Pointing data for screenshots

▶

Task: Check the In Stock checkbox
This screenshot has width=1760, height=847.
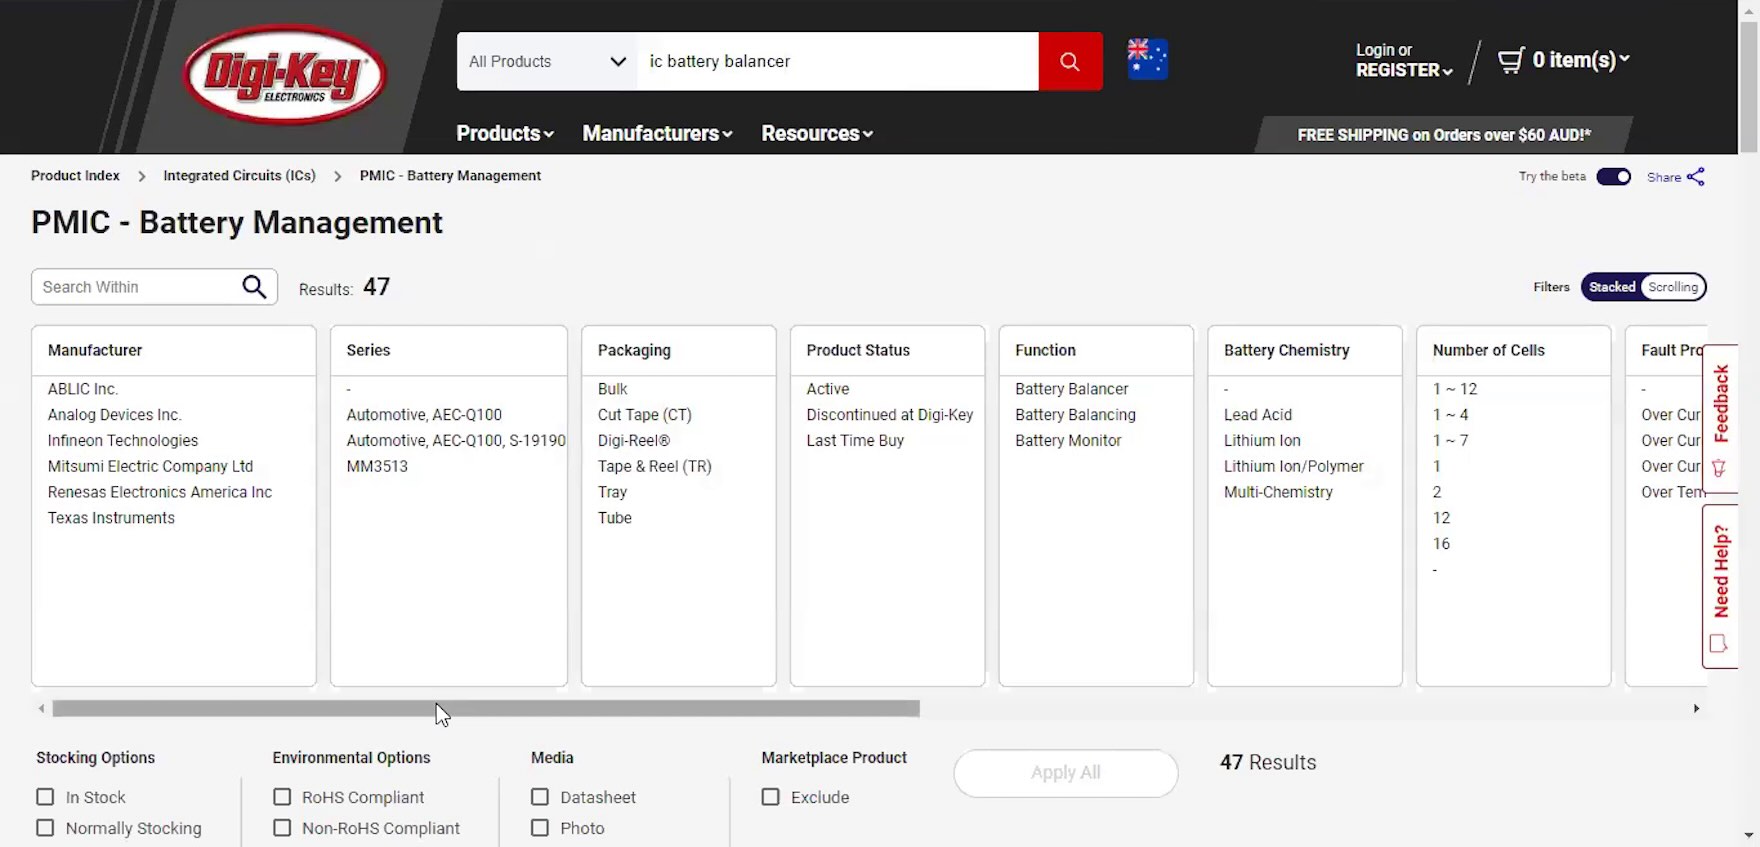Action: pos(45,797)
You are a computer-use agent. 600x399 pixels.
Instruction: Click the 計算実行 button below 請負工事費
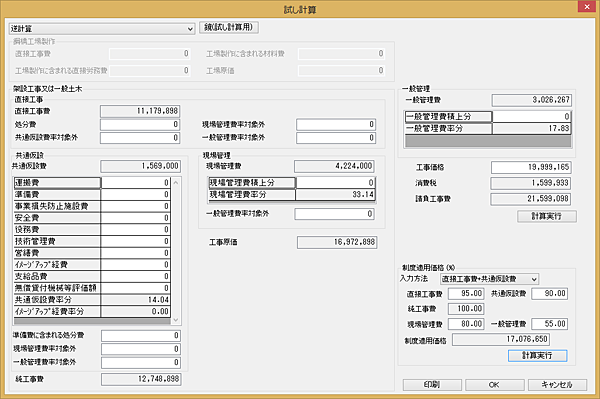click(547, 216)
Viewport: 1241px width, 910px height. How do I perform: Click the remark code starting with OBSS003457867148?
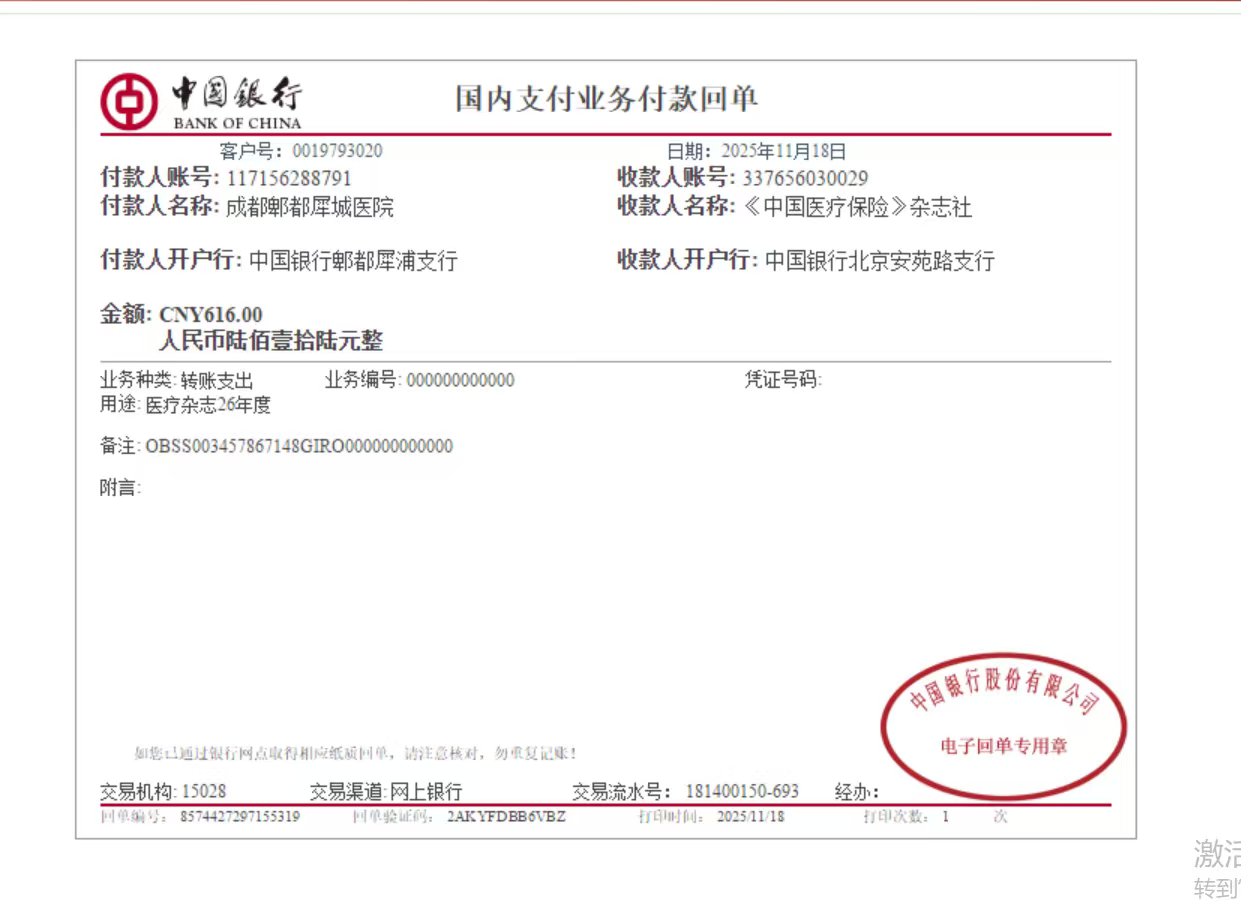(x=299, y=446)
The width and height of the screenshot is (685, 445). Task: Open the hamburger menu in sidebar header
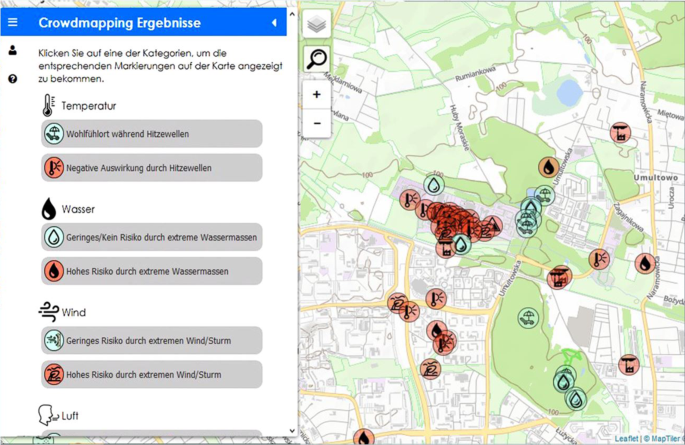tap(13, 22)
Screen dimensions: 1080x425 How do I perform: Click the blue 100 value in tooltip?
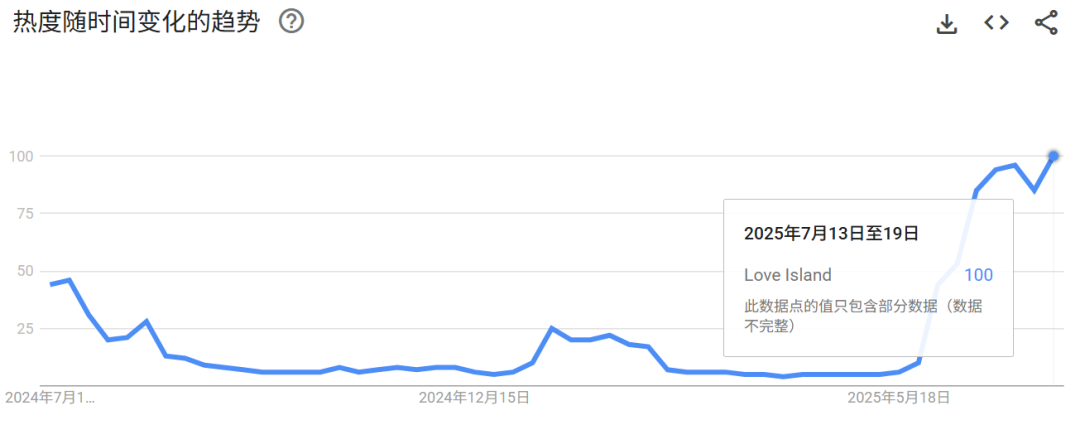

◀

**Written request**: Reproduce every line of the listing word for word, omitting the pictures.

**Output**:
Task: Check the In Stock checkbox
This screenshot has width=1760, height=847.
Action: pos(45,797)
You are a computer-use agent. 600x399 pixels.
Instruction: Click the 計算実行 button below 請負工事費
click(547, 216)
Viewport: 1241px width, 910px height. How do I perform: Click the remark code starting with OBSS003457867148?
(x=299, y=446)
The width and height of the screenshot is (685, 445). Task: Open the hamburger menu in sidebar header
tap(13, 22)
Screen dimensions: 1080x425 How do I perform: Click the blue 100 value in tooltip?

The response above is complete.